Текст:
Еще при Петре I солдатский сын Степан Петрович Крашенинников дал “Описание земли Камчатки”, где свидетельствовал о горячих источниках: “Впрочем, когда они [камчадалы] увидели, что мы [экспедиция] в ключах лежали, воду пили и мясо, вареное в них, ели, то думали они, что мы тотчас погибнем”. Камчадалы, упоминаемые Крашенинниковым, совершенно потрясли его благоговейным поклонением пихте грациозной.
Это уникальное реликтовое дерево чем-то напоминает голубую ель, только с мягкими по-детски иголками, и действительно, так же красиво, как и неповторимо — нигде на земле больше не водится. А соседствуют с пихтой грациозной в Кроноцком заповеднике все породы, известные мне по Сихотэ-Алиню: аянская ель, сибирский можжевельник, лиственница, кедровый стланик, пять видов ив, белая и японская березы, рябина, черемуха, душистый тополь... Накануне Великой Отечественной войны геолог Т. И. Устинова с проводником присели во время маршрута передохнуть на берегу реки Шумной. Вообразите себе зеленый глубокий каньон реки, весь в причудливых, плитообразных серо-голубых валунах, однообразный плеск слоистой воды, и вдруг из ближней расщелины с гулом рванулись в небо мощные водяные столбы. Кипящие эти фонтаны восходят на высоту десять—двенадцать метров, там рассыпаются на жемчужные пенистые брызги, воздух насыщен влагой, дрожит земля. Полное впечатление выбившей пробку гигантской бутылки шампанского, извергающей содержимое, шипя, клокоча и бурля. Фумарольные поля (покрытые выделяющимися из недр газами), теплые ключи, кипящие грязевые котлы — на целых пять километров протянулось все это по реке Гейзерной! Фиолетовая, красная, бурая земля, столбы кипятка и пара, у каждого свой ритм и своя расцветка гейзерита — накипи минерализированных солей: дымчато-голубые, кипрейно-розовые, багряные, оливковые краски. Добавьте к этому снежные конусы вулканов — им даны имена исследователей Камчатки: вулканы Крашенинникова, Конради, Шмидта... Застывшая лава, шлаковые поля, вулканические бомбы, космические, марсианские формы кратеров, ледники, горные озера и реки, золотистый, кремовый рододендрон на границе снежного покрова. Про рыбу, грибы и ягоды не говорю — всего этого на Камчатке несметно. И при
всем том — безлюдье, безмолвье, одни многоярусные облака Тихого океана, его парусный, воздушный флот да феерические океанские закаты.
...В Хабаровске у краеведческого музея над Амуром растут лиственницы, их еще Владимир Клавдиевич Арсеньев привозил из тайги на телеге.
В 1858 году Хабаровск существовал как военный пост на Амуре. А уже в 1896-м на средства Приамурского отделения Русского Географического общества был построен Хабаровский краеведческий музей и сразу стал пополняться уникальнейшими коллекциями Владимира Арсеньева, а в 1900 году на Всемирной выставке в Париже музей получил Золотую медаль.

[Записи, содержащиеся в наборе данных]
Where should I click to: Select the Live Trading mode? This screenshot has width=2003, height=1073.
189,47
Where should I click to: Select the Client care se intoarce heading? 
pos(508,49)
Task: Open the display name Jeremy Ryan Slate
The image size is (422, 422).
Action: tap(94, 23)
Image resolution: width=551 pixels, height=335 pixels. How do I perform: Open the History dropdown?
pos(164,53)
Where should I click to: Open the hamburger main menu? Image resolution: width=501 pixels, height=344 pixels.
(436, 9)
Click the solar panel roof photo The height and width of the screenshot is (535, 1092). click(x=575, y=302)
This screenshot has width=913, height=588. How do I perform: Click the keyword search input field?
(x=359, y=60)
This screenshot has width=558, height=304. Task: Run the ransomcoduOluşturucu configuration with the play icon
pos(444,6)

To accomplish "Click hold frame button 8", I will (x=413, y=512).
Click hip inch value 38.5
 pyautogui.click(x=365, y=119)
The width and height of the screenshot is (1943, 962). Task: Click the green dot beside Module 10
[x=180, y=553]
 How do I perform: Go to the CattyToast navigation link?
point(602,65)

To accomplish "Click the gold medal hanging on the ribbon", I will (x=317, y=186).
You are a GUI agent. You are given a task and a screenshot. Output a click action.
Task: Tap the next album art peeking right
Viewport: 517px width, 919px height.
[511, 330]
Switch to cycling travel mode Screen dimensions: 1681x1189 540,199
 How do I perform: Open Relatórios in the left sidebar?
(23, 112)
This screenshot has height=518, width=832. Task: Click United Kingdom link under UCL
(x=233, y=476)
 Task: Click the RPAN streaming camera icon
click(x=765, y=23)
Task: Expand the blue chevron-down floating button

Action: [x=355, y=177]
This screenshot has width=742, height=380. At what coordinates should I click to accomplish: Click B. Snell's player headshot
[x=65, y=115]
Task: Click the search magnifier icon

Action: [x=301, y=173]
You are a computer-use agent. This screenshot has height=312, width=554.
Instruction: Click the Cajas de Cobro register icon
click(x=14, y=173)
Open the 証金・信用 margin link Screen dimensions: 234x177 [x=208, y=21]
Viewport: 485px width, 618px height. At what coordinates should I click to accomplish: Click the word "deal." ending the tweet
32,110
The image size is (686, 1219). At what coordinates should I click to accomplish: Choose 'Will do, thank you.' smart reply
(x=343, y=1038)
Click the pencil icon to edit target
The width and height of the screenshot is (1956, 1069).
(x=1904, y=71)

Задания:
A – Воспроизведите без изменений фрагмент текста: всё, начиная со слов «Еще при Петре» и вплоть до слов «поклонением пихте грациозной.».
B – Изложите в виде краткого списка абзац текста, начинающийся словами «В 1858 году Хабаровск», сохранив его основные факты.

Ответы:
A –
Еще при Петре I солдатский сын Степан Петрович Крашенинников дал “Описание земли Камчатки”, где свидетельствовал о горячих источниках: “Впрочем, когда они [камчадалы] увидели, что мы [экспедиция] в ключах лежали, воду пили и мясо, вареное в них, ели, то думали они, что мы тотчас погибнем”. Камчадалы, упоминаемые Крашенинниковым, совершенно потрясли его благоговейным поклонением пихте грациозной.

B –
- 1858 год: Хабаровск существовал как военный пост на Амуре.
- 1896 год: на средства Приамурского отделения Русского Географического общества построен Хабаровский краеведческий музей. Он сразу стал пополняться уникальнейшими коллекциями Владимира Арсеньева.
- 1900 год: музей получил Золотую медаль на Всемирной выставке в Париже.